Data provided
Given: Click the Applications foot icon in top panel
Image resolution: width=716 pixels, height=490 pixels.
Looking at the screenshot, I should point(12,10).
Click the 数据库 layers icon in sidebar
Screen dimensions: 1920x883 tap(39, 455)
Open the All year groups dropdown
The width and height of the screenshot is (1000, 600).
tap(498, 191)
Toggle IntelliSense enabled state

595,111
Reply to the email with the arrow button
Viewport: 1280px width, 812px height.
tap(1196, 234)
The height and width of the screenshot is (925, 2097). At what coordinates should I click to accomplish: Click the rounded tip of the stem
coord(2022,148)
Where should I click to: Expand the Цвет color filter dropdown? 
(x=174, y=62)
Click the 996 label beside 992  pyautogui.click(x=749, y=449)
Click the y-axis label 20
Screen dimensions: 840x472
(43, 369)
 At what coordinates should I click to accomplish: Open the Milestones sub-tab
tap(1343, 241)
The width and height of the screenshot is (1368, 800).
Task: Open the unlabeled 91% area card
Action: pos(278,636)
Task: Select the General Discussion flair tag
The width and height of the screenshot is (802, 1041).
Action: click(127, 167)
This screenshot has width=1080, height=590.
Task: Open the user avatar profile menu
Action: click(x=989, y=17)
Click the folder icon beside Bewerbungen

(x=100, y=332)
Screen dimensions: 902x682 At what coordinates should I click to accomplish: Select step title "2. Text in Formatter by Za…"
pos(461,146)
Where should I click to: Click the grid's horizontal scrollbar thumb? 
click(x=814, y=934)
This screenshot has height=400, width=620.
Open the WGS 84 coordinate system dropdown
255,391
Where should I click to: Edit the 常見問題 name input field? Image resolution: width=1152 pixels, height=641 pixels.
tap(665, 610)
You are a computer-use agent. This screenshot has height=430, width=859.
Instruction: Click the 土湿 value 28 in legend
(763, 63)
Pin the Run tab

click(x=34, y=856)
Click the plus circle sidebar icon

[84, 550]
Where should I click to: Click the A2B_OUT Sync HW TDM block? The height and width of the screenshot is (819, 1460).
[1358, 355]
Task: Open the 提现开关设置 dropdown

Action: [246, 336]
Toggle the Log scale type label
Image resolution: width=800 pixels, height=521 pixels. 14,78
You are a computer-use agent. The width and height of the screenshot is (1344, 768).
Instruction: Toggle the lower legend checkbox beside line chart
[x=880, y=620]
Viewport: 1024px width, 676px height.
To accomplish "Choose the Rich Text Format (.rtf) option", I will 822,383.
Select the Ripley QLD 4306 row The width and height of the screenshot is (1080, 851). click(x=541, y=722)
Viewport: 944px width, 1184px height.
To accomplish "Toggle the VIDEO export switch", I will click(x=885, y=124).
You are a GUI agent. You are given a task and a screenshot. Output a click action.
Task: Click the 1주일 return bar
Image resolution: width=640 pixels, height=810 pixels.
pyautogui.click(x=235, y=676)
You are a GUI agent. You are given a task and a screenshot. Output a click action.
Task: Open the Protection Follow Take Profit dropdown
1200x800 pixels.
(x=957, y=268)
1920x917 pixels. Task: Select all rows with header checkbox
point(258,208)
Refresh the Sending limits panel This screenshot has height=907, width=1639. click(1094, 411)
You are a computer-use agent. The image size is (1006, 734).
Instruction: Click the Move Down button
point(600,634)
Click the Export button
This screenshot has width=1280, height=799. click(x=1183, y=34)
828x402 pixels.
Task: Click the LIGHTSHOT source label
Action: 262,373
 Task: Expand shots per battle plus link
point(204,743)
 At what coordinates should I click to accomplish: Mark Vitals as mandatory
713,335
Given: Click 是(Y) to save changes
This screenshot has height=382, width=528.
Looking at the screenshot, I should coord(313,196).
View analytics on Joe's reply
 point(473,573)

Problem
Transcribe the data above completely and exactly.

Answer box
Given: Click the Applications foot icon in top panel
Image resolution: width=716 pixels, height=490 pixels.
Looking at the screenshot, I should point(12,10).
Click the 数据库 layers icon in sidebar
Screen dimensions: 1920x883 tap(39, 455)
Open the All year groups dropdown
The width and height of the screenshot is (1000, 600).
tap(498, 191)
Toggle IntelliSense enabled state

595,111
Reply to the email with the arrow button
Viewport: 1280px width, 812px height.
tap(1196, 234)
The height and width of the screenshot is (925, 2097). At what coordinates should I click to accomplish: Click the rounded tip of the stem
coord(2022,148)
Where should I click to: Expand the Цвет color filter dropdown? 
(x=174, y=62)
Click the 996 label beside 992  pyautogui.click(x=749, y=449)
Click the y-axis label 20
Screen dimensions: 840x472
(43, 369)
 At what coordinates should I click to accomplish: Open the Milestones sub-tab
tap(1343, 241)
The width and height of the screenshot is (1368, 800).
Task: Open the unlabeled 91% area card
Action: pos(278,636)
Task: Select the General Discussion flair tag
The width and height of the screenshot is (802, 1041).
Action: click(127, 167)
This screenshot has width=1080, height=590.
Task: Open the user avatar profile menu
Action: click(x=989, y=17)
Click the folder icon beside Bewerbungen

(x=100, y=332)
Screen dimensions: 902x682 At what coordinates should I click to accomplish: Select step title "2. Text in Formatter by Za…"
pos(461,146)
Where should I click to: Click the grid's horizontal scrollbar thumb? 
click(x=814, y=934)
This screenshot has height=400, width=620.
Open the WGS 84 coordinate system dropdown
255,391
Where should I click to: Edit the 常見問題 name input field? Image resolution: width=1152 pixels, height=641 pixels.
tap(665, 610)
You are a computer-use agent. This screenshot has height=430, width=859.
Instruction: Click the 土湿 value 28 in legend
(763, 63)
Pin the Run tab

click(x=34, y=856)
Click the plus circle sidebar icon

[84, 550]
Where should I click to: Click the A2B_OUT Sync HW TDM block? The height and width of the screenshot is (819, 1460).
[1358, 355]
Task: Open the 提现开关设置 dropdown

Action: [246, 336]
Toggle the Log scale type label
Image resolution: width=800 pixels, height=521 pixels. 14,78
You are a computer-use agent. The width and height of the screenshot is (1344, 768).
Instruction: Toggle the lower legend checkbox beside line chart
[x=880, y=620]
Viewport: 1024px width, 676px height.
To accomplish "Choose the Rich Text Format (.rtf) option", I will 822,383.
Select the Ripley QLD 4306 row The width and height of the screenshot is (1080, 851). click(x=541, y=722)
Viewport: 944px width, 1184px height.
To accomplish "Toggle the VIDEO export switch", I will click(x=885, y=124).
You are a GUI agent. You are given a task and a screenshot. Output a click action.
Task: Click the 1주일 return bar
Image resolution: width=640 pixels, height=810 pixels.
pyautogui.click(x=235, y=676)
You are a GUI agent. You are given a task and a screenshot. Output a click action.
Task: Open the Protection Follow Take Profit dropdown
1200x800 pixels.
(x=957, y=268)
1920x917 pixels. Task: Select all rows with header checkbox
point(258,208)
Refresh the Sending limits panel This screenshot has height=907, width=1639. click(1094, 411)
You are a computer-use agent. The image size is (1006, 734).
Instruction: Click the Move Down button
point(600,634)
Click the Export button
This screenshot has width=1280, height=799. click(x=1183, y=34)
828x402 pixels.
Task: Click the LIGHTSHOT source label
Action: 262,373
 Task: Expand shots per battle plus link
point(204,743)
 At what coordinates should I click to accomplish: Mark Vitals as mandatory
713,335
Given: Click 是(Y) to save changes
This screenshot has height=382, width=528.
Looking at the screenshot, I should coord(313,196).
View analytics on Joe's reply
 point(473,573)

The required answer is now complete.